Le fait d’avoir été proche de la production agricole - vous étiez viticulteur pendant quelques années - change-t-il quelque chose à votre manière d’aborder l’agriculture dans le journal télévisé ?
On parle mieux de ce que l’on connait, c’est évident. Mais c’est aussi par conviction que je défends les agriculteurs et leur métier. Quand on est agriculteur, on est à la croisée des chemins : on nous demande un prix, un produit sain et en plus de cela, on subit pas mal de pressions, que ce soit sur le respect de l’environnement, sur le bien-être animal... La combinaison de tout cela fait que ce n’est pas facile.

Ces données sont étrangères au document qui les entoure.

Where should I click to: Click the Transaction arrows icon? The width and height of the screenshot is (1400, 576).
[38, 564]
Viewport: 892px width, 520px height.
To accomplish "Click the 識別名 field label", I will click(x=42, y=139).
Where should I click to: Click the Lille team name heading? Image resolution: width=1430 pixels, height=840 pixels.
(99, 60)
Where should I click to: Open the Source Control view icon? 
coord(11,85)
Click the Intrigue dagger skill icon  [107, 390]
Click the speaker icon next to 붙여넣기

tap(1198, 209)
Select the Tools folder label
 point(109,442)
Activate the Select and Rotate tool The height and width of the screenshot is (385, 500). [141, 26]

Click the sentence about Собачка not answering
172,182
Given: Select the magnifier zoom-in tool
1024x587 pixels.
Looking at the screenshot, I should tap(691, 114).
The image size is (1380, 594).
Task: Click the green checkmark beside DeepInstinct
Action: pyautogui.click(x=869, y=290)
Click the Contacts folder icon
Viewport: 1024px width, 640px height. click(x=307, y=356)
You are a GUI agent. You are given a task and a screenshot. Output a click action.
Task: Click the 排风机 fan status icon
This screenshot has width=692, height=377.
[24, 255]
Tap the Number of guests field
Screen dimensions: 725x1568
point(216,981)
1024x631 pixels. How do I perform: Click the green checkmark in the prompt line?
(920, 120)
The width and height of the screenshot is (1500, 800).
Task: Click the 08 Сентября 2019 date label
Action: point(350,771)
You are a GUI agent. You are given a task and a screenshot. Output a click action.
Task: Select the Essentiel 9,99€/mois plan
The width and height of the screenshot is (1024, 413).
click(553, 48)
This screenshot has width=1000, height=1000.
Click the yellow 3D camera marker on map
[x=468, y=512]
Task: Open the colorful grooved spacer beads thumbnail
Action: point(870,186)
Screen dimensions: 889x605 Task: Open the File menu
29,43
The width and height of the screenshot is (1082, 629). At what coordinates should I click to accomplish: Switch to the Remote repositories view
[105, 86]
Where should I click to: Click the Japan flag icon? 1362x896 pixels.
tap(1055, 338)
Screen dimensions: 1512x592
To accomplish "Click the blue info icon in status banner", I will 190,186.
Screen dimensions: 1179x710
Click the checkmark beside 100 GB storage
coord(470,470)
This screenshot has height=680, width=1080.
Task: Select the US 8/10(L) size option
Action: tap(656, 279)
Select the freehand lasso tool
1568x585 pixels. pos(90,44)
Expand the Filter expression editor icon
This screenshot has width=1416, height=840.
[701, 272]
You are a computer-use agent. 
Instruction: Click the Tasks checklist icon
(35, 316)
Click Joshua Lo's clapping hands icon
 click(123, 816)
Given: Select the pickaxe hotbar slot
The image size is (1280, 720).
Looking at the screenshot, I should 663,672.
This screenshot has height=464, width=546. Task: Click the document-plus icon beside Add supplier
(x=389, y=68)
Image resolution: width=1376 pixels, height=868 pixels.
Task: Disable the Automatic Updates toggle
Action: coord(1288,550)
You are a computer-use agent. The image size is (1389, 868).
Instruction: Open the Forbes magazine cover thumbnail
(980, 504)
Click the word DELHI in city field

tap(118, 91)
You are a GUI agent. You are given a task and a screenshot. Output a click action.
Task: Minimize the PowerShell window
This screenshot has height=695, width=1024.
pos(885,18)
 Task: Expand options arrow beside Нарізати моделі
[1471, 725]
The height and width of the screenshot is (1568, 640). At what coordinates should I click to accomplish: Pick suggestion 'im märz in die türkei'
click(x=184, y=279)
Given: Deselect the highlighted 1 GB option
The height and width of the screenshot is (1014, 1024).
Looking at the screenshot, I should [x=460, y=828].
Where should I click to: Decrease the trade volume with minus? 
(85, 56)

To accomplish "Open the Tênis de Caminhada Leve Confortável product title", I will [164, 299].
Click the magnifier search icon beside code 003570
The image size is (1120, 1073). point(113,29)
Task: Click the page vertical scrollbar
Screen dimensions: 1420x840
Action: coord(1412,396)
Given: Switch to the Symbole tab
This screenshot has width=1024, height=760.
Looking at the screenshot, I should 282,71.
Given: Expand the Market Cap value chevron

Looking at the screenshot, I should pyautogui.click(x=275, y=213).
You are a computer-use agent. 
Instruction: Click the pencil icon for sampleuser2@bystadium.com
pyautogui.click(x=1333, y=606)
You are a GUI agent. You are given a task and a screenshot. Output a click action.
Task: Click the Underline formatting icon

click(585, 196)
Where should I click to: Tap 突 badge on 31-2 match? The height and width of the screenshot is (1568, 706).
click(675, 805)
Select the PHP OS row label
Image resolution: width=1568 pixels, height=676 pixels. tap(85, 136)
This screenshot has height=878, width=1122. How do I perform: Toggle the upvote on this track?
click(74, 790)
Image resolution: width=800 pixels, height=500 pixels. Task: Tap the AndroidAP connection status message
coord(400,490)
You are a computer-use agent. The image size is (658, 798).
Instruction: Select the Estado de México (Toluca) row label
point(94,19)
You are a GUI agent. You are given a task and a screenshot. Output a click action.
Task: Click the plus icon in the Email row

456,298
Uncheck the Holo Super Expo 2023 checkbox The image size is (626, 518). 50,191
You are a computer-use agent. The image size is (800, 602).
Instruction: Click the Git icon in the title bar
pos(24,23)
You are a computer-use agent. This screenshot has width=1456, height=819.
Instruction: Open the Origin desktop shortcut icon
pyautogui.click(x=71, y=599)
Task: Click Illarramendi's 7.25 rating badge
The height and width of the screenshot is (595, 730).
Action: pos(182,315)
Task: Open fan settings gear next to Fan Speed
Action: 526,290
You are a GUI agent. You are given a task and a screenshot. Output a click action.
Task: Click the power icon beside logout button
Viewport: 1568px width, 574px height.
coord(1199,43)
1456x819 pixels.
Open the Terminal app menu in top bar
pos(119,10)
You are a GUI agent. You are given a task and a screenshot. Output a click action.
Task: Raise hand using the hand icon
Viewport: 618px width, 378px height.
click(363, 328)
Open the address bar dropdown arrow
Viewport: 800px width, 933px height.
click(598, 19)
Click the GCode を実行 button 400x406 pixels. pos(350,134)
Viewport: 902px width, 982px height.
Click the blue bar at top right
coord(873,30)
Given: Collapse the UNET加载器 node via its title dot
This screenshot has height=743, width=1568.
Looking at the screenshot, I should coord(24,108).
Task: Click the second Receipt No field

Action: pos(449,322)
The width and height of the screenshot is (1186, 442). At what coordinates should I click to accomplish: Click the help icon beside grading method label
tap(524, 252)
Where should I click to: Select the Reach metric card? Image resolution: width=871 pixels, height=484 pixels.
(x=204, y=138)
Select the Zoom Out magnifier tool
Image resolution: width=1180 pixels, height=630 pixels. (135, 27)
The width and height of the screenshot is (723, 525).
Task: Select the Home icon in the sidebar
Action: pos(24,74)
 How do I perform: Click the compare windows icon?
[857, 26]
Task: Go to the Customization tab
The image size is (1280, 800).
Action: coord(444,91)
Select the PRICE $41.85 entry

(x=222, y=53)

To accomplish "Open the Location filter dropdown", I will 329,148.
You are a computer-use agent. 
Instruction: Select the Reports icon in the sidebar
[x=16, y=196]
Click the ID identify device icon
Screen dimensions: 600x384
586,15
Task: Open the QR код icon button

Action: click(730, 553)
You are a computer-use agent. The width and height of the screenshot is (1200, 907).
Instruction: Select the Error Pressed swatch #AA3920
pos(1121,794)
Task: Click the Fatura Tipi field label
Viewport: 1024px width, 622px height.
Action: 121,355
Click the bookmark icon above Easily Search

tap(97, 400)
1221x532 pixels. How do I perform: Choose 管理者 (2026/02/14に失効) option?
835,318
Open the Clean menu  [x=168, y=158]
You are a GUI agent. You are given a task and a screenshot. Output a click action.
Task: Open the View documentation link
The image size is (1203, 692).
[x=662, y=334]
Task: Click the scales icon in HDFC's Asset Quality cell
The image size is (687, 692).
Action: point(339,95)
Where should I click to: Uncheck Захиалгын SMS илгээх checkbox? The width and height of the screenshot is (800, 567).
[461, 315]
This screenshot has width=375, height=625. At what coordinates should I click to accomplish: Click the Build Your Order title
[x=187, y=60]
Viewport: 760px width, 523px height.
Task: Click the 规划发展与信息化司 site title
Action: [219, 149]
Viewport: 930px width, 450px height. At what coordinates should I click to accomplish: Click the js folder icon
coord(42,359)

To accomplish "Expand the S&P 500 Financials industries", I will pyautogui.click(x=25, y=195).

Certains de vos confrères, sur des chaînes concurrentes, ne sont pas tendres avec le monde agricole ? Quel regard portez-vous sur cette manière de traiter l’information et les angles choisis ?
Je n’aime pas les médias quand ils sont à charge. On a un devoir, notamment quand on fait de la télévision, de mettre en avant des exemples de choses qui marchent bien, reproductibles et porteurs de solutions. J’ose le parallèle avec ce qui se passe dans certaines banlieues. D’accord, il y a des casseurs, des voyous, mais il y a aussi des gens qui se battent pour changer le quotidien, qui se retroussent les manches. C’est cela que je veux montrer, même si l’on préfère parler des trains qui sont en retard que de ceux qui arrivent à l’heure. Avant de balancer un sujet à 5 ou 6 millions de gens, on doit le réfléchir et le construire. Si l’angle ne convient pas, on le refait. Il faut être exigeant.  Je ne nie pas le fait qu’il y ait des sujets de controverse, mais il faut privilégier les sujets qui parlent des solutions.

Êtes-vous en train de reprocher au monde agricole de ne pas communiquer suffisamment ou de ne pas savoir le faire ?
Le monde agricole communique mal. Il ne faut pas se planquer ou être dans la négation. Quand on n’est pas clair, on donne l’impression d’être coupable. L’image se construit patiemment. Il faut valoriser le métier d’agriculteur. Mais les agriculteurs ne peuvent plus attendre que le client vienne à eux. Il faut aller à sa rencontre et le chercher. Faire du marketing ou se lancer dans le e-commerce ne veut pas dire que l’on produit de la mauvaise qualité. Heureusement, les jeunes sont plus curieux que leurs aînés et il faut les encourager à s’ouvrir à d’autres mondes.

Pensez-vous qu’il y ait aujourd’hui une fracture entre le monde rural et le monde urbain ? Est-ce un mythe ou une réalité ?
Malheureusement, c’est une réalité. Beaucoup de gens rêvent de la campagne pour y avoir leur résidence secondaire, sans tenir compte de ceux qui y vivent depuis toujours et qui y travaillent. La campagne, on l’aime ou on la quitte. Si on ne l’aime pas où que l’on n’aime pas ce qu’il s’y trouve, il ne faut pas y venir. Quand on veut s’installer quelque part, on y vient en regardant les gens, en s’intéressant à eux, sans gros sabots et avec humilité.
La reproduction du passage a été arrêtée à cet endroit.